5.6.7. Supported CSV Formats

Tungsten Replicator supports a number of CSV formats that can and should be used with specific heterogeneous environments when using the batch loading process, or generating CSV files in general for testing or loading.

A number of standard types are included, and the use of these standard types when generating CSV is controlled by the replicator.datasource.global.csvType property. Depending on the configured target, the corresponding type will be configured automatically. For example, if you configure a Vertica deployment, the replicator will be configured to default to the Vertica style CSV format.

Warning

Using the wrong CSV format with a given target may break replication. You should always use the appropriate CSV format for the defined target.
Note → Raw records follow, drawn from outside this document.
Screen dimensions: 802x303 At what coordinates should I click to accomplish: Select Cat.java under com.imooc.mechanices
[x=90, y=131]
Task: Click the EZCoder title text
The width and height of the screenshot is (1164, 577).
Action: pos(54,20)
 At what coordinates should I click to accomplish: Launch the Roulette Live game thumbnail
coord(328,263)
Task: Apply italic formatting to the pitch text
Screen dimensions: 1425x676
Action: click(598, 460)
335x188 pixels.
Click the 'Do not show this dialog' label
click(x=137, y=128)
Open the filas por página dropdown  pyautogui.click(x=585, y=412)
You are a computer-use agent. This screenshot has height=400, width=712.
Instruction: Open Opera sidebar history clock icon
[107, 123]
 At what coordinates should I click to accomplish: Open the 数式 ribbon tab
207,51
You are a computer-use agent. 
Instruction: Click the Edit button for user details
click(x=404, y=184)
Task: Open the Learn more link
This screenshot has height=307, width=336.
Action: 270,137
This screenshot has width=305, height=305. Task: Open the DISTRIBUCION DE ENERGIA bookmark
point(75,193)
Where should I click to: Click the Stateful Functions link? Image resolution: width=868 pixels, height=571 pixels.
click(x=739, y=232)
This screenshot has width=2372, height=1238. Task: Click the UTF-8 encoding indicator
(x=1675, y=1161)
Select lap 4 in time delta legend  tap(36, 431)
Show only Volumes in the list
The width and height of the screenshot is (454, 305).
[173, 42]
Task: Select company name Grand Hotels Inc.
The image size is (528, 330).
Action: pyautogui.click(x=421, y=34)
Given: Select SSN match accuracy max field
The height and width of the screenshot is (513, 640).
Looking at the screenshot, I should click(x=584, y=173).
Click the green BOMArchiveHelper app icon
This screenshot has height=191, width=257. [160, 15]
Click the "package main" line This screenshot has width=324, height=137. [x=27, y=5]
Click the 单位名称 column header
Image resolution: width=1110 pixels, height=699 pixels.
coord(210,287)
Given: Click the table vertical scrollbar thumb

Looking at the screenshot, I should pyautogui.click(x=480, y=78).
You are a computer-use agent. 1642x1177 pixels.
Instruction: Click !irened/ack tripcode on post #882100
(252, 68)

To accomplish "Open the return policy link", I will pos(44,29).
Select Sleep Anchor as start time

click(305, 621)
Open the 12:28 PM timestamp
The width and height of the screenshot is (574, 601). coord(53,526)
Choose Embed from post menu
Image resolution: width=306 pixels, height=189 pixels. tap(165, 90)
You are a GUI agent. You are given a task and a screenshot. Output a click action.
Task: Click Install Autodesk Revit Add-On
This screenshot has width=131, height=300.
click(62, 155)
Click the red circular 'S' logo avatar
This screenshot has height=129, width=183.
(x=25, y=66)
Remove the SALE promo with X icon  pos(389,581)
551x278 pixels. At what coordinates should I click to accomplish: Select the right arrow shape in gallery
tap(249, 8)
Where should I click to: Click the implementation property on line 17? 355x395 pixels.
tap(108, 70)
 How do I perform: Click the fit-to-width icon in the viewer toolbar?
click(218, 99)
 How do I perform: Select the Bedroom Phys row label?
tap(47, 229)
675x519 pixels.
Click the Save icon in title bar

Table 5.1. Continuent Tungsten Directory Structure

Format Field Separator Record Separator Escape Sequence Escaped Characters Null Policy Null Value Show Headers Use Quotes Quote String Suppressed Characters
hive \u0001 \n \\ \u0001\\ Use Null Value \\N false false \n\r
mysql , \n \\ \\ Use Null Value \\N false true \"  
oracle , \n \\ \\ Use Null Value \\N false true \"  
vertica , \n \\ \\ Skip Value false true \" \n
redshift , \n \" Skip Value false true \" \n

In addition to the standardised types, the replicator.datasource.global.csvType property can be set to custom, in which case the following configurable values are used instead:

  • replicator.datasource.global.csv.fieldSeparator — the character used to separate fields, such as , (comma).

  • replicator.datasource.global.csv.RecordSeparator — the character used to separate records, such as the newline character.

  • replicator.datasource.global.csv.nullValue — the value to use for NULL (empty) values.

  • replicator.datasource.global.csv.useQuotes — whether to use quotes to encapsulate field values (specified using true or false).

  • replicator.datasource.global.csv.useHeaders — whether to include the column headers in the generated CSV (specified using true or false).